Seriously though, I just got this adorable neon-green “Bow Corridor” Bilt thermos from MEC (like the ones in the photo here but a much cuter colour, and for only $10!).
So I’m ready to not just create less waste, but keep my coffee warmer for longer and get that 11¢ off my tall bold at Starbucks. And Bilt, which happens to be the largest paper company in India, appears to have a green side. As much as I loathe people who casually throw around the word synergy (unless they’re referencing Jem and/or the Misfits), I do like the sound of Bilt’s eco-policy and community development projects, as well as their partnerships with a slew of NGOs. Their website explains it all here.
Because the thermos is too bulky to carry around in my purse, it means I can’t make any spontaneous coffee purchases. But I can always keep it in my car along with my spare tote bags, or I can kick it old school and actually take the time to sit down, in a café, to drink my coffee. I know, it’s a frightening concept — it might even require these scary things called mugs. But I’ll try to be brave.
Photo courtesy of MEC
March 6, 2007
Now, I know there’s been all this talk about certain polycarbonate plastic water bottles leaking estrogen-esque hormones and serving as breeding grounds for nasty bacteria, and yes, stainless steel and glass containers are probably better, but for whatever reason, I’ve always had a soft spot for Nalgene.

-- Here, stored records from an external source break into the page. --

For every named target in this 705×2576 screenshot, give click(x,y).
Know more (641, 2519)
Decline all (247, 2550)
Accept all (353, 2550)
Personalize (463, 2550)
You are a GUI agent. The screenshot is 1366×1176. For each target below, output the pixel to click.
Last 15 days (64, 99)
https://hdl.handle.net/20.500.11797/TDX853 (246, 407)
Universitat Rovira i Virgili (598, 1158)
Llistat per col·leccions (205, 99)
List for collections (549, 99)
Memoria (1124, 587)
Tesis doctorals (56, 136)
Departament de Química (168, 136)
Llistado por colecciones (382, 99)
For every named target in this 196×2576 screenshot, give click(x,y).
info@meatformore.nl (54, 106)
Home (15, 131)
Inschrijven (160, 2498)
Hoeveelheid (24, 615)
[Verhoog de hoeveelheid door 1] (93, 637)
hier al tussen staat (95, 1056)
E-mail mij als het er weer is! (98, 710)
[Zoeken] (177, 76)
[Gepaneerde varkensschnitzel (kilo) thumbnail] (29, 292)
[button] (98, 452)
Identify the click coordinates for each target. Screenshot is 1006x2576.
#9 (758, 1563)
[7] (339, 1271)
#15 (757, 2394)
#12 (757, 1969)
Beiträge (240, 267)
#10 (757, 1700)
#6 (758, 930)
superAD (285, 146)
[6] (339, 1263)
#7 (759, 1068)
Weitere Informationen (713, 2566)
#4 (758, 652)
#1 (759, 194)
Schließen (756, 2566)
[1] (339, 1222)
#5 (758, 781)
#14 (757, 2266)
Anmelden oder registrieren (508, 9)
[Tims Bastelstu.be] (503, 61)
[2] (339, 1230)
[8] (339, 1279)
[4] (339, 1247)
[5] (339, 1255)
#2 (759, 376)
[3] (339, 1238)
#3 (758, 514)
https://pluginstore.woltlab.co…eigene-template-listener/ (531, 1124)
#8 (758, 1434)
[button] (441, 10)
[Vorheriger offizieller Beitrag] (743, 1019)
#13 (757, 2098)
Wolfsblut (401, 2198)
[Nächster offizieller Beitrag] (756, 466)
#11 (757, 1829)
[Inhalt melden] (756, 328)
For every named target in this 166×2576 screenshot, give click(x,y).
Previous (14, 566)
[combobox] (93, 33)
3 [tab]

Maybe it’s because I fancy myself an outdoorsy type at heart, and have fond summer memories of whipping my hair into perfectly symmetrical braids, paddling a dilapidated canoe out on Big Hawk Lake and working on my Teva tan as I sipped from a classic 16 oz Loop Top. Or maybe it’s because when I was a lifeguard, my co-worker — who I had a bit of a girl-crush on — insisted that Nalgene was the be all and end all of water bottles (whatever that means).
Either way, in terms of being eco-friendly, it’s better to tote around one of these all day instead of buying those flimsy wee bottles of spring water at the local convenience store and then tossing them out. Not only does it save waste, it also lowers the demand for water that’s shipped via polluting air and truck all the way to Canada from the Alps.
Taste-wise, Toronto’s finest isn’t always so palatable, but I find that a Brita filter, or even just a stint in the refrigerator, does the trick. So from now on, I’m not buying any bottled water — I’m bottling my own. At restaurants, I’m asking for tap. And for those who want to follow suit but are already having nightmares about whacked-out hormonal rages and polycarbonate babies, try Nalgene’s HDPE bottle (or any stainless steel thermos).